**提供文章:**
********
まずはその予選から振り返ります。あの雨の難しい状況で、チームの判断とドライバーのフィードバックが合致していて、Q1をフルウエットタイヤで走り続けたのは正しい選択でした。ミックはケビンに比べてリヤタイヤを傷めすぎたので、ケビンほどのタイムは出ませんでしたが、何が問題なのかはわかっていたのでQ2に向けてリセットしました。
Q1の最後に記録したタイムというのは、フルウエットからインターミディエイトタイヤに交換してもよさそうなタイムでした。それに加えてQ2セッション中に雨が激しくなるという情報もなかったので、Q2の最後は絶対にインターでの勝負になります。ここが僕のなかでは関門でした。なぜかというとウチは2台ともFP3でインターを履いた時の感触がよくなくて、フルウエットで出したタイムを上回ることができなかったのです。FP3で真っ先にインターを履いたフェルナンド(・アロンソ/アルピーヌ)は2周目に1分34秒台のタイムを記録し、最終的には1分33秒8までタイムを縮めました。それに比べてウチは1分36秒台のタイムしか出せず、原因ははっきりしていたので予選に向けてセットアップを変更しました。
その効果を見るためにもQ2は最初からインターでなるべく多く周回を重ねたかったので、インターで出て行きました。メルセデス、マクラーレン、アルファロメオやマックス・フェルスタッペン(レッドブル)などはフルウエットで出て行ったので、チームによって選択は別れましたが、結果的には路面はインターに適していましたし、クルマもよくなっていたので成功でした。
********
**保存資料:**
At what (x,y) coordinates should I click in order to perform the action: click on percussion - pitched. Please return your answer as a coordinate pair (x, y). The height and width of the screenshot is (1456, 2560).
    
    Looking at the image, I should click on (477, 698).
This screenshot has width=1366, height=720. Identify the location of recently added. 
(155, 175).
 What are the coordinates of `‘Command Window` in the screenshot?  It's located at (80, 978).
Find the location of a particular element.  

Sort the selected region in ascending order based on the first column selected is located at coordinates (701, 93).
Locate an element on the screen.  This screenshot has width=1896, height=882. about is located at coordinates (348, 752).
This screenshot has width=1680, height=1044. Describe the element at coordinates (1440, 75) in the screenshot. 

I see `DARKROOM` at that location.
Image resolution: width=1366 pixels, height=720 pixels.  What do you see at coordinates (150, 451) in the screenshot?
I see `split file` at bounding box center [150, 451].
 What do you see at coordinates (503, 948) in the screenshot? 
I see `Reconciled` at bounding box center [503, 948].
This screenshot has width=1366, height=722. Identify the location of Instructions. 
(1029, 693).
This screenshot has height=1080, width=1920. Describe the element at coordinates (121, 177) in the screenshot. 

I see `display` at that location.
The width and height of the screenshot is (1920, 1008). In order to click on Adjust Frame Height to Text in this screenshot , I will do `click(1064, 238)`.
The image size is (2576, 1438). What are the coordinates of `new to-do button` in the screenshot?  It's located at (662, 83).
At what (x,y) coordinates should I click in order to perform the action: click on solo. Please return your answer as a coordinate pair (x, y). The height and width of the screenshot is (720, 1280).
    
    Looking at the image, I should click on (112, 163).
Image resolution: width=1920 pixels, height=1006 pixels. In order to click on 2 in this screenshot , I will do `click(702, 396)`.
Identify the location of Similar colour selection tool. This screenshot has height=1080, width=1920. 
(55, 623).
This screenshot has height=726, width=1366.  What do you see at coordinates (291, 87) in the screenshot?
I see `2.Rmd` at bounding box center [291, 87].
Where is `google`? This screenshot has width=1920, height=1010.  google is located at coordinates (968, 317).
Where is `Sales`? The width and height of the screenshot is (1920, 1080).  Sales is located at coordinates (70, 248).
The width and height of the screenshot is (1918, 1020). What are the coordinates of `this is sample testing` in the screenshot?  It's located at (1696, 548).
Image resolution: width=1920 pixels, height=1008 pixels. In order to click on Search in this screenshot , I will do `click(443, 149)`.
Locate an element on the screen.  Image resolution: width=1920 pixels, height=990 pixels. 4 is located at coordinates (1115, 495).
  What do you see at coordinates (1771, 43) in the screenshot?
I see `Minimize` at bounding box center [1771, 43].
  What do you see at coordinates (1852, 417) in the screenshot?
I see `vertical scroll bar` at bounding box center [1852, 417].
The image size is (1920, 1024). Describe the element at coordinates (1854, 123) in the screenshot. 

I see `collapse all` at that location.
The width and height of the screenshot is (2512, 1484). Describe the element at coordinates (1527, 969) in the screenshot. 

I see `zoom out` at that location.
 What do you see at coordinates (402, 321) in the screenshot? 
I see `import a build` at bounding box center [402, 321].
********
**演習問題 1:** 予選の振り返りでは、FP3で真っ先にインターミディエイトタイヤを履いたドライバーが、最終的にどこまでタイムを縮めたと述べられていますか。
**演習問題 2:** 予選の振り返りを、最後の文の後から書き継いでください。

**最終解答 1:** 1分33秒8までです。

**最終解答 2:**
その後セルジオ・ペレス(レッドブル)のコースアウトでQ2は赤旗中断となりましたが、この時点でミックはトップ10にいたので、リスタート後は少し余裕を持ってコースに送り出しました。赤旗後は残り時間が9分となっていて、残り時間が8分11秒あれば計測を5回できるという計算だったので、あまり早めにコースに出ず、コンディションがよくなるセッション終盤を狙ったのです。それもあって、ミックはケビンを上回るタイムで見事にQ3進出を決めました。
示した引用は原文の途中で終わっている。